The first Lineage 2 authorization server written on the cross-platform .NET platform. The current implementation fully matches the functionality of the base version of L2J from the aCis project, revision 409.
What was implemented, step by step:
- The source code was completely rewritten from Java to .NET.
- To expand functionality and enable debugging, support for the SSH tunnel (Linux only) was implemented for the database connection manager.
- The code was completely rewritten from “threads” to “async/await”.
- The network packet generation model was rewritten to use pools of already cached packet objects.
- A telemetry service has been added to collect detailed information about application operation. This is necessary for full status monitoring and understanding the causes of unstable operation.
- A supervisor agent was implemented for real-time server operation monitoring (a simplified version of telemetry).
- Code refactoring and rethinking of core object implementations that have remained unchanged since the inception of L2J. Primarily, separating large static data and methods into static classes to reduce object initialization time and memory allocation.
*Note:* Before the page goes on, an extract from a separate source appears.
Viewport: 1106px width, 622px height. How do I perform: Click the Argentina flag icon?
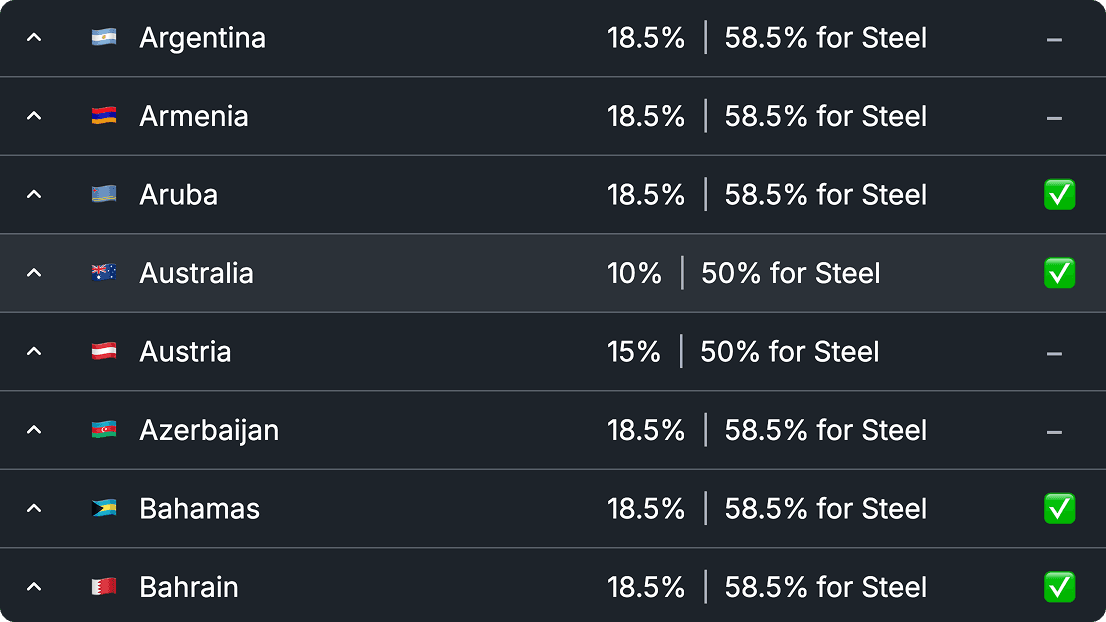(x=104, y=37)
- Other code changes that reduce memory allocations for arrays/objects and reduce the load on the garbage collector.
After final code polishing and testing with the login server stress test utility, work will begin on writing the game server. Considering that the login server also contains a basic set of tools for the game server, this programming approach will save a lot of time on future optimization.
A complete rewrite of the login server code took me about two weeks of pure work. Subsequent optimizations took four months (I had to read a lot about the features and optimizations of the .NET platform).